Automatic Distribution: The default option, Redshift automatically manages your distribution strategy for you, shifting from an initial ALL strategy (for smaller tables) to EVEN distribution (for larger tables). Note: Redshift will not automatically switch back from EVEN to ALL.
Even Distribution: With the EVEN distribution, the leader node distributes rows equally across all slices. This is appropriate for tables that do not participate in joining.
Key Distribution: With the KEY distribution, rows are distributed according to a selected column. Tables that share common join keys are physically co-located for performance.
All Distribution: A copy of the entire data set is stored on each node. This slows down inserting, updating, and querying. This distribution method is only appropriate for small or rarely-updated data sets.
You need to know the DynamoDB partition sizing formula by heart: (Desired RCU/3000 RCU) + (Desired WCU/1000 RCU) = # of partitions needed
AWS Machine Learning does not support unsupervised learning - you will need Apache Spark or Spark MLLib for real-time anomaly detection.
In the context of evaluating a Redshift query plan, DS_DIST_NONE and DS_DIST_ALL_NONE are good. They indicate that no distribution was required for that step because all of the joins are co-located.
DS_DIST_INNER means that the step will probably have a relatively high cost because the inner table is being redistributed to the nodes. DS_DIST_ALL_INNER, DS_BCAST_INNER and DS_DIST_BOTH are not good. (Source)
You must disable cross-region snapshots for Redshift before changing the encryption type of the cluster.
Amazon recommends allocating three dedicated master nodes for each production ElasticSearch domain.
DynamoDB: Remember to use “write sharding” to allow writes to be distributed evenly across partitions. There are two methods for this: Random Suffixes and Calculated Suffixes.
To make your data searchable in CloudSearch, you need to format it in JSON or XML.

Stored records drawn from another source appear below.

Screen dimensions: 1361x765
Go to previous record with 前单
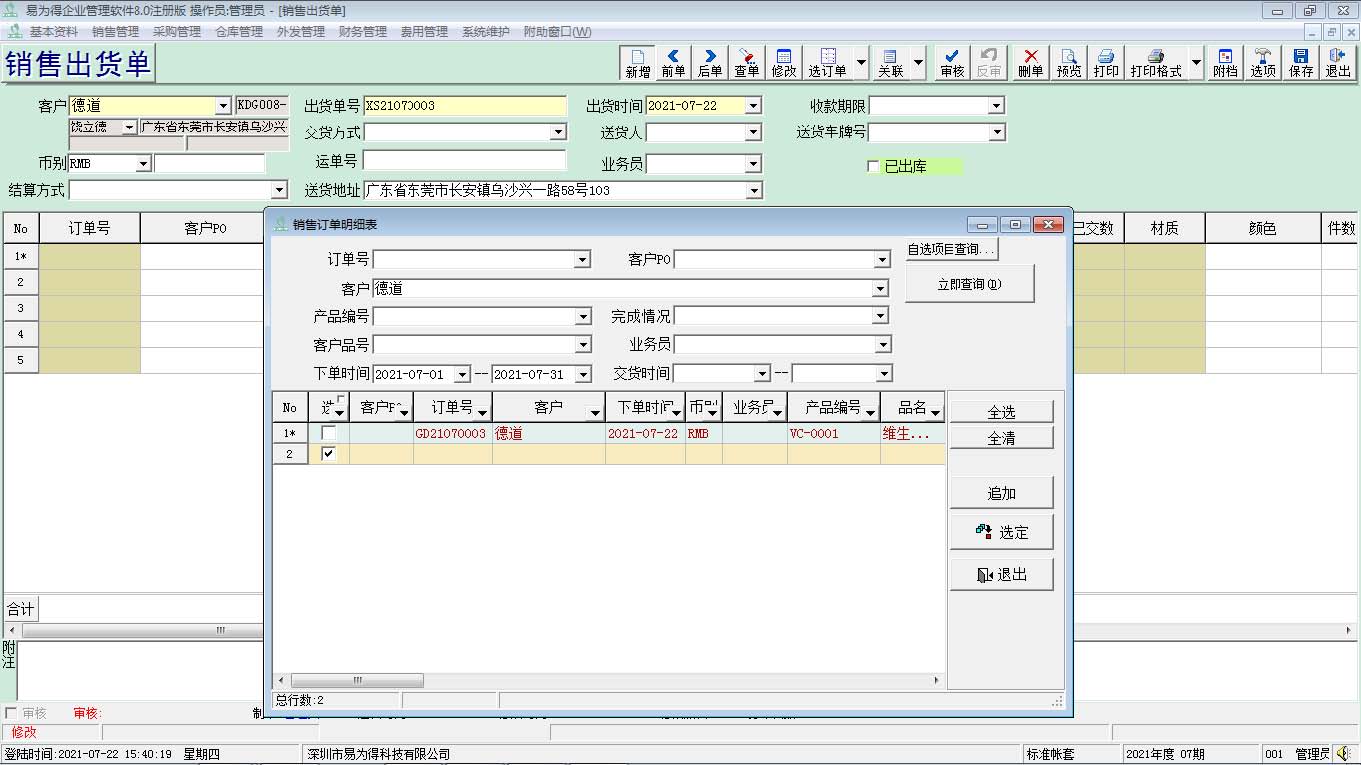(x=673, y=63)
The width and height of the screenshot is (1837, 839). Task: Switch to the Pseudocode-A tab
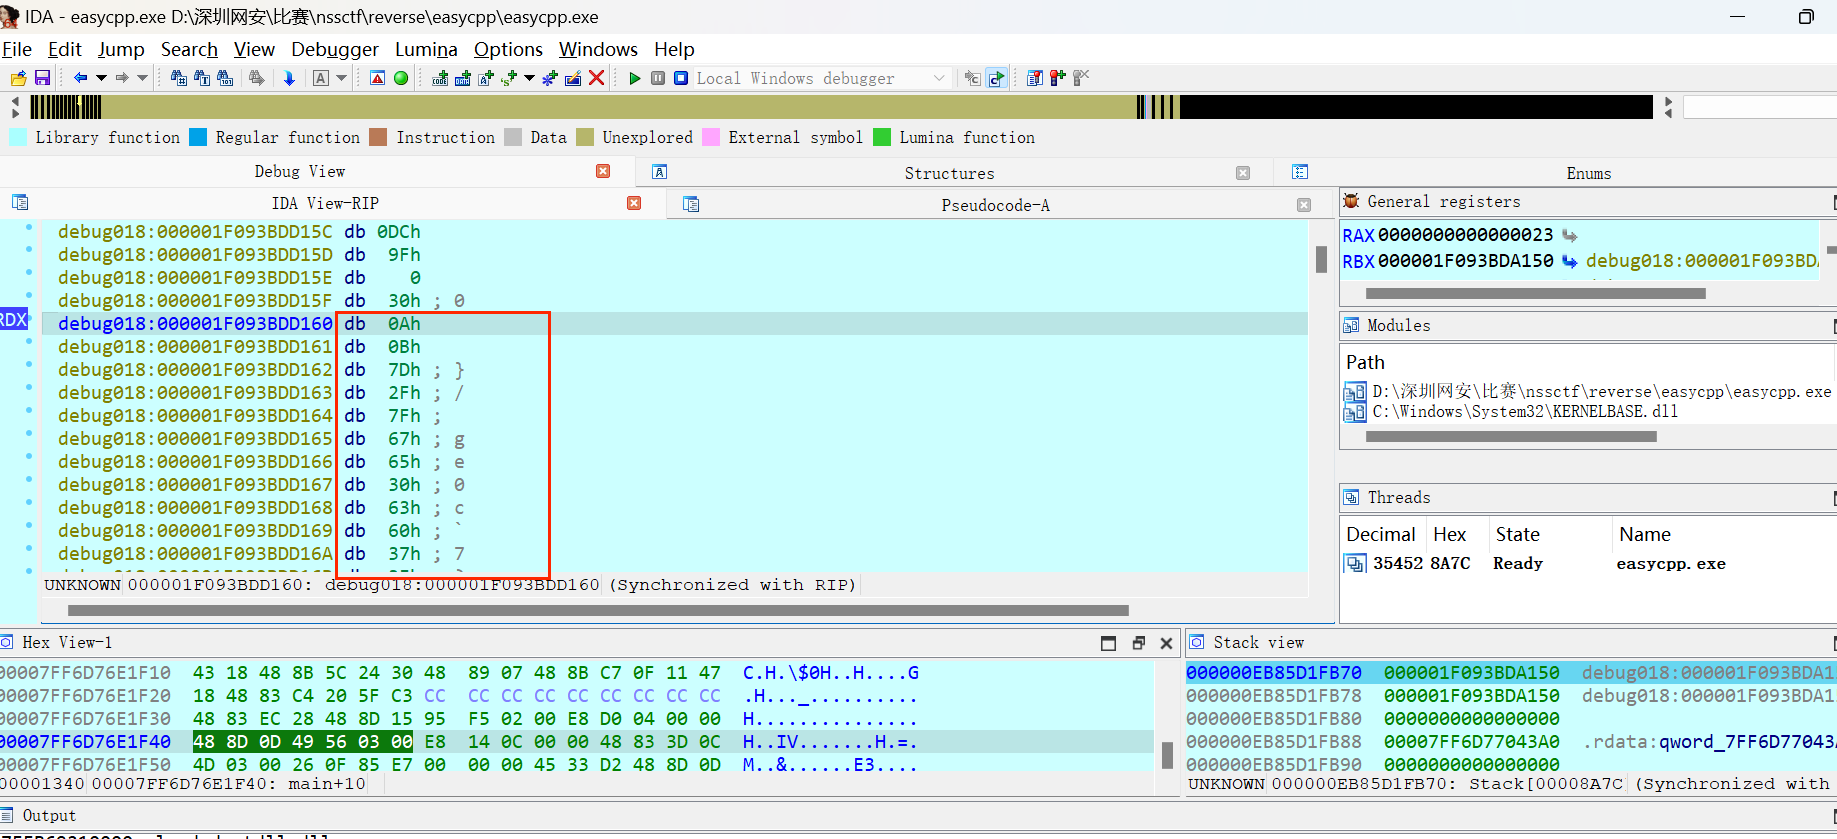click(x=994, y=205)
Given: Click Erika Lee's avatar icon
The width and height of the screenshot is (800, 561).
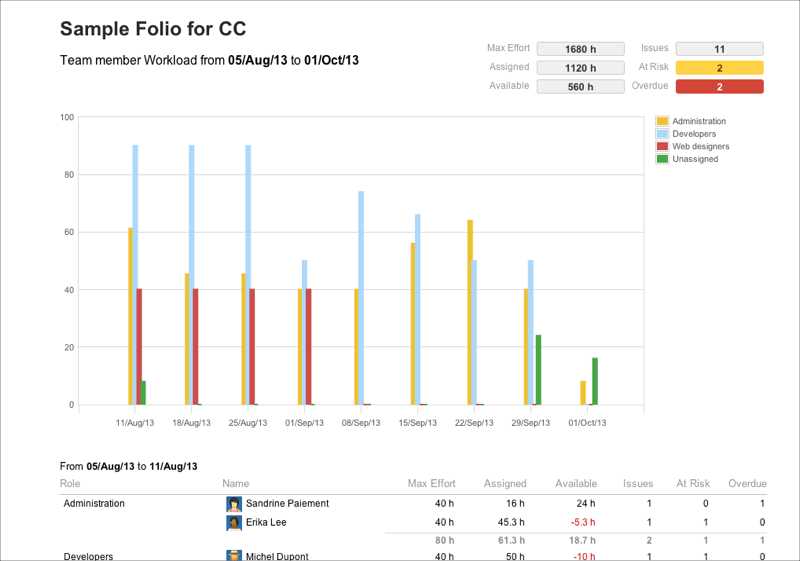Looking at the screenshot, I should (x=234, y=522).
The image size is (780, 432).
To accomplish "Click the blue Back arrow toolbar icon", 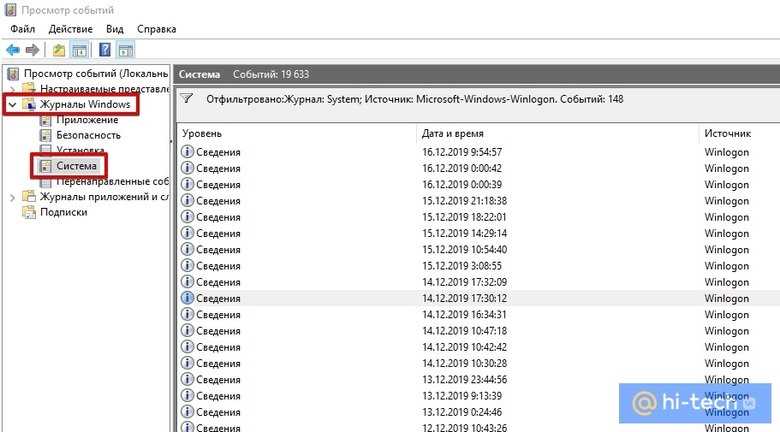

You can use popular BI tools like Excel, MicroStrategy, QlikView, and Tableau with EMR to explore and visualize your data. Many of these tools require an ODBC (Open Database Connectivity) or JDBC (Java Database Connectivity) driver. (Source)
Mahout is a machine learning library with tools for clustering, classification, and several types of recommenders, including tools to calculate most-similar items or build item recommendations for users. Use it to carry out Machine Learning work on top of Hadoop.
When preparing to use a Lambda/Kinesis combination, make sure to optimize your Lambda memory and batch size, and adjust the number of shards used by the Kinesis streams.
Triggers do not exist in Redshift.
Amazon Kinesis Aggregators is a Java framework that enables the automatic creation of real-time aggregated time series data from Kinesis streams. (Source)
You can’t encrypt an existing DynamoDB table. You need to create a new, encrypted table and transfer your data over. (Source)
Presto is a fast SQL query engine designed for interactive analytic queries over large datasets from multiple sources. (Source)
Connection log — logs authentication attempts, and connections and disconnections.
User log — logs information about changes to database user definitions.
User activity log — logs each query before it is run on the database.
Kinesis Data Firehose can send records to S3, Redshift, or Elasticsearch. It cannot send records to DynamoDB. (Source)
A serverless solution to ingest, query, and visualize Big Data using Kinesis, Glue, Athena, and QuickSight.
Use Spark for general purpose Amazon EMR operations, use Presto for interactive queries, and use Hive for batch operations.
Use Athena generally to query existing data in S3. You should be aware that Redshift Spectrum exists, and that it can query data in S3.
If a question is asking how to handle joins or manipulations on millions of rows in DynamoDB, there’s a good chance that EMR with Hive is the answer.
When using Spark, you should aim for a memory-optimized instance type.
To improve query performance and reduce cost, AWS recommends partitioning data used for Athena, and storing your data in Apache Parquet or ORC form - not .csv!
Use the COPY command to transfer data from DynamoDB to Redshift. Use UNLOAD to transfer the results of a query from Redshift to S3.
Redshift clusters have two types of nodes: Leader nodes and Compute nodes.
Not to be confused with EMR, which uses Master, Core, and Task nodes.
Use ElasticSearch to analyze data stream updates from other services, such as Kinesis Streams and DynamoDB.
Amazon Schema Conversion Tool is sometimes referred to as SCT.